Is It Time To Tap Into Toronto's 'Tower-In-The-Park' Sites For New Housing?

Toronto’s “tower-in-the-park” apartment sites—those post-war high-rise buildings set amid large lawns, parking lots, and green space—may be among the city’s best untapped resources for new housing. According to housing experts, these sites hold serious potential to help ease the housing crunch faced across the Greater Toronto Area.

These towers were built between roughly 1960 and 1980, when Toronto was growing fast by expanding outward. Planners of the era wanted dense housing but also generous green space around buildings. That led to a design where apartment towers sat on large lots, surrounded by lawns and surface parking—an approach that once seemed smart but now feels dated.

Today, the city’s situation has changed. Toronto needs more housing, land is scarce, and our ways of getting around are shifting away from cars. Those lawns and parking lots now look like wasted opportunities—spaces that could hold new homes, walkways, and community spots, all within existing neighbourhoods. Recognizing this, the city has launched studies and planning efforts to lift zoning rules that made changing these sites difficult until now.

Planners say rethinking these sites could make communities stronger. Instead of isolated towers, we could see mixed housing, new streets, trees kept where they matter, and new ground-floor activity.

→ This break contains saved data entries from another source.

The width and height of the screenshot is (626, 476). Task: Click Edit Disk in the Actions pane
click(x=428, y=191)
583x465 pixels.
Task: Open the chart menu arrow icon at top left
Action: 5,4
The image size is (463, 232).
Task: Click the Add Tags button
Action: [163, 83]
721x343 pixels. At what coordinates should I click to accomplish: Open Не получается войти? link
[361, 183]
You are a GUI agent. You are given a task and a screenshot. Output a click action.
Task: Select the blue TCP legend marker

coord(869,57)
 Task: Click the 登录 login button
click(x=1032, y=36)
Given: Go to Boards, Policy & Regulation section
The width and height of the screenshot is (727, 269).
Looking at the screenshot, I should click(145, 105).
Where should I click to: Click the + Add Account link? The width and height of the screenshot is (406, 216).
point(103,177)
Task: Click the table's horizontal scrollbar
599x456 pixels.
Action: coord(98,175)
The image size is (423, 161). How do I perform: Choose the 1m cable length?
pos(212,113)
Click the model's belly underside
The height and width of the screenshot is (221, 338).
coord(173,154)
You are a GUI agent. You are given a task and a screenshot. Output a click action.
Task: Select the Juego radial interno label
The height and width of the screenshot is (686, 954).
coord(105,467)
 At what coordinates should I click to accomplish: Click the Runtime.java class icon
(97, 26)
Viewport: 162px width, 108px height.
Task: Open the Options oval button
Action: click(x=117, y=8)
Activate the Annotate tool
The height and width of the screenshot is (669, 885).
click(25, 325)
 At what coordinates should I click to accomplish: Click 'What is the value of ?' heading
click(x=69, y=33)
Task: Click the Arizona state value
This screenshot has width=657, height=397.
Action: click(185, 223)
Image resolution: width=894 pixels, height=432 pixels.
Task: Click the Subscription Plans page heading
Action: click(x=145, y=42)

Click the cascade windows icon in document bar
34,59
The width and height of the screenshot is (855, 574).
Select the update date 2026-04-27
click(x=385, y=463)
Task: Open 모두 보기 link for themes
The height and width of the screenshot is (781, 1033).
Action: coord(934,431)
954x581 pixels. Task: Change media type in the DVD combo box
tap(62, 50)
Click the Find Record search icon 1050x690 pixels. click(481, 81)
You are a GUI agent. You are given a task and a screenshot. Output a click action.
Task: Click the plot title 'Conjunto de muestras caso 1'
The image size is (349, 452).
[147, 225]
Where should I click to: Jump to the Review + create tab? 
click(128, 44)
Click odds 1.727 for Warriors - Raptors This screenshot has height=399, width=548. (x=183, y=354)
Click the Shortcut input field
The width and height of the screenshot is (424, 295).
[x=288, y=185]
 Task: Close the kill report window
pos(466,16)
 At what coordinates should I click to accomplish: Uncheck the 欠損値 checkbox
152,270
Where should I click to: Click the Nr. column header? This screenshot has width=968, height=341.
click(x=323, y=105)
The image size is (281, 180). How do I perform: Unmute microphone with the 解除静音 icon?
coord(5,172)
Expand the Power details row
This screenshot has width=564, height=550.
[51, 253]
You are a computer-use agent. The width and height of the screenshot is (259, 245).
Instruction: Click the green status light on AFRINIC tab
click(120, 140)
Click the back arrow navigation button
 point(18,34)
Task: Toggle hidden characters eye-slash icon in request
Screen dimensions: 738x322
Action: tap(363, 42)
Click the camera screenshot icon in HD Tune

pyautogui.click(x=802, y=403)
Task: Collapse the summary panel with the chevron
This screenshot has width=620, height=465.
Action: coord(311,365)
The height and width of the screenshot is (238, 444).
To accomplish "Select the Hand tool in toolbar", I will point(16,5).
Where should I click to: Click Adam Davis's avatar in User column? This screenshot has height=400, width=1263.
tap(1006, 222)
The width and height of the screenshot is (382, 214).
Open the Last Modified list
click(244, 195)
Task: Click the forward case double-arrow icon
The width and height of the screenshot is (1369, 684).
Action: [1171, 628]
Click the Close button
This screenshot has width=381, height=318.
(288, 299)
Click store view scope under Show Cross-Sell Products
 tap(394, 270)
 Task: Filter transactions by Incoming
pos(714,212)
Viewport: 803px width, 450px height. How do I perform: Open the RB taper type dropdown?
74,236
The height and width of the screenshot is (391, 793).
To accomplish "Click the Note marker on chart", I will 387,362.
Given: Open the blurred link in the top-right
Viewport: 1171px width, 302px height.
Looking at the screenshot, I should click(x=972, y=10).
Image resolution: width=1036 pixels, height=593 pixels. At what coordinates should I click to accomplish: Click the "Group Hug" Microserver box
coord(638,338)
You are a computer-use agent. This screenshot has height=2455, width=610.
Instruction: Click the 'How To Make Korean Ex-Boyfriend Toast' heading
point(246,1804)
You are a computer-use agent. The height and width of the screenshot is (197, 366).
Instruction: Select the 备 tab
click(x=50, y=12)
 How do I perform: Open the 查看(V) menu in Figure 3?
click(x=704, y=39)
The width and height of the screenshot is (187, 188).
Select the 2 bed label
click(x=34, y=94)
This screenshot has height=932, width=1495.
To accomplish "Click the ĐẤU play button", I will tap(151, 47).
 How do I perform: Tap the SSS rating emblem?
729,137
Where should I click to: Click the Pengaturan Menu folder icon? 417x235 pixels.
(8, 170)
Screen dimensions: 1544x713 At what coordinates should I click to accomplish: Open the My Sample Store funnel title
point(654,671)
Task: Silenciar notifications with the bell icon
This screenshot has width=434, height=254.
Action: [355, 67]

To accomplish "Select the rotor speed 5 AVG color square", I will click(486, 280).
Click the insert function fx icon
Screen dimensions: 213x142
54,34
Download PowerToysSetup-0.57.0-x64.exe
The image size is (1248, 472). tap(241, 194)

More housing, less sprawl, and neighbourhoods that feel connected—this shift could help build the kind of city Toronto wants to be.

The numbers tell another part of the story. Out of about 1,700 rental apartment sites in the Toronto–Hamilton area, over 900 have enough space to support infill. Many of those are near transit, and the potential could be more than 180,000 new rental homes—all on land already owned and serviced.

With zoning changes being considered, many experts see a smarter, more flexible city emerging. One that corrects past planning mistakes and lets neighbourhoods evolve as needs change. At a time when housing supply and affordability are urgent concerns, tapping into tower-in-the-park sites may offer exactly what Toronto needs—homes, community, and better use of the land we already have.